*RECORDS TO PROCESS*:
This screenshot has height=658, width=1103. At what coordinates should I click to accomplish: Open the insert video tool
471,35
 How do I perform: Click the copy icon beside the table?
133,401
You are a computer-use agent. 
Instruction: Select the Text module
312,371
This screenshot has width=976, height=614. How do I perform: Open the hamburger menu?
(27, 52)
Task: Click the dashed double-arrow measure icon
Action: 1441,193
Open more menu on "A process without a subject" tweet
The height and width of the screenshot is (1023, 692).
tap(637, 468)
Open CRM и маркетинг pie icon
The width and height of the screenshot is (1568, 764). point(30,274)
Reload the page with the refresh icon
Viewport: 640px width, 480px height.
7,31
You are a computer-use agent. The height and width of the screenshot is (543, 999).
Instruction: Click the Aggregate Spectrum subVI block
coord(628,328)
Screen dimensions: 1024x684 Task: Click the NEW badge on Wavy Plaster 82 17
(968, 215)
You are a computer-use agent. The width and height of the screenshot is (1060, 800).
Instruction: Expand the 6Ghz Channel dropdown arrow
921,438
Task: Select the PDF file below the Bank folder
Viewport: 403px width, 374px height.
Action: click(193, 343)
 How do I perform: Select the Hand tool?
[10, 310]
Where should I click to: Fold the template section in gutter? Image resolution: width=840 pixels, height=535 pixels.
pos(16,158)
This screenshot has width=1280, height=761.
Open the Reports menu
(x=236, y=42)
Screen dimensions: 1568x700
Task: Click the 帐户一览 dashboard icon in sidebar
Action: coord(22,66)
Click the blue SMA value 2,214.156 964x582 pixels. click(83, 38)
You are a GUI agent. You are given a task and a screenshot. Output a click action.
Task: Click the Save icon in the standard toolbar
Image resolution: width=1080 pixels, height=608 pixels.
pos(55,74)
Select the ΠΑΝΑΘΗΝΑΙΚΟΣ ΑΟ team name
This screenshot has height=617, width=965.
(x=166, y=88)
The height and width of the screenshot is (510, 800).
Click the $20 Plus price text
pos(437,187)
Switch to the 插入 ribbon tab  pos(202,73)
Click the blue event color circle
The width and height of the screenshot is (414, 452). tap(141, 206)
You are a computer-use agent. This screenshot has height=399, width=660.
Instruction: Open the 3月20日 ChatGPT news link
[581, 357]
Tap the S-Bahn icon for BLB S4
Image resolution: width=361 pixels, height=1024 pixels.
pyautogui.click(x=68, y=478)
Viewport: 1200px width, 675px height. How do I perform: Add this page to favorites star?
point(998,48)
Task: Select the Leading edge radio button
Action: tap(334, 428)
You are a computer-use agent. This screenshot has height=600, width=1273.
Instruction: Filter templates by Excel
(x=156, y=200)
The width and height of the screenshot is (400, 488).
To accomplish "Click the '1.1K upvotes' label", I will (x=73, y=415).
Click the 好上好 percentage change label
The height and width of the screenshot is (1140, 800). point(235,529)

*WHAT THE TASK REQUIRES*: Above this task is a listing. Restate, word for word and with nothing added, the lines from the one with "Instruction: Select the Text module" through the one with "The height and width of the screenshot is (510, 800).".

*OUTPUT FOR THIS EXERCISE*:
Instruction: Select the Text module
312,371
This screenshot has width=976, height=614. How do I perform: Open the hamburger menu?
(27, 52)
Task: Click the dashed double-arrow measure icon
Action: 1441,193
Open more menu on "A process without a subject" tweet
The height and width of the screenshot is (1023, 692).
tap(637, 468)
Open CRM и маркетинг pie icon
The width and height of the screenshot is (1568, 764). point(30,274)
Reload the page with the refresh icon
Viewport: 640px width, 480px height.
7,31
You are a computer-use agent. The height and width of the screenshot is (543, 999).
Instruction: Click the Aggregate Spectrum subVI block
coord(628,328)
Screen dimensions: 1024x684 Task: Click the NEW badge on Wavy Plaster 82 17
(968, 215)
You are a computer-use agent. The width and height of the screenshot is (1060, 800).
Instruction: Expand the 6Ghz Channel dropdown arrow
921,438
Task: Select the PDF file below the Bank folder
Viewport: 403px width, 374px height.
Action: click(193, 343)
 How do I perform: Select the Hand tool?
[10, 310]
Where should I click to: Fold the template section in gutter? Image resolution: width=840 pixels, height=535 pixels.
pos(16,158)
This screenshot has width=1280, height=761.
Open the Reports menu
(x=236, y=42)
Screen dimensions: 1568x700
Task: Click the 帐户一览 dashboard icon in sidebar
Action: coord(22,66)
Click the blue SMA value 2,214.156 964x582 pixels. click(83, 38)
You are a GUI agent. You are given a task and a screenshot. Output a click action.
Task: Click the Save icon in the standard toolbar
Image resolution: width=1080 pixels, height=608 pixels.
pos(55,74)
Select the ΠΑΝΑΘΗΝΑΙΚΟΣ ΑΟ team name
This screenshot has height=617, width=965.
(x=166, y=88)
The height and width of the screenshot is (510, 800).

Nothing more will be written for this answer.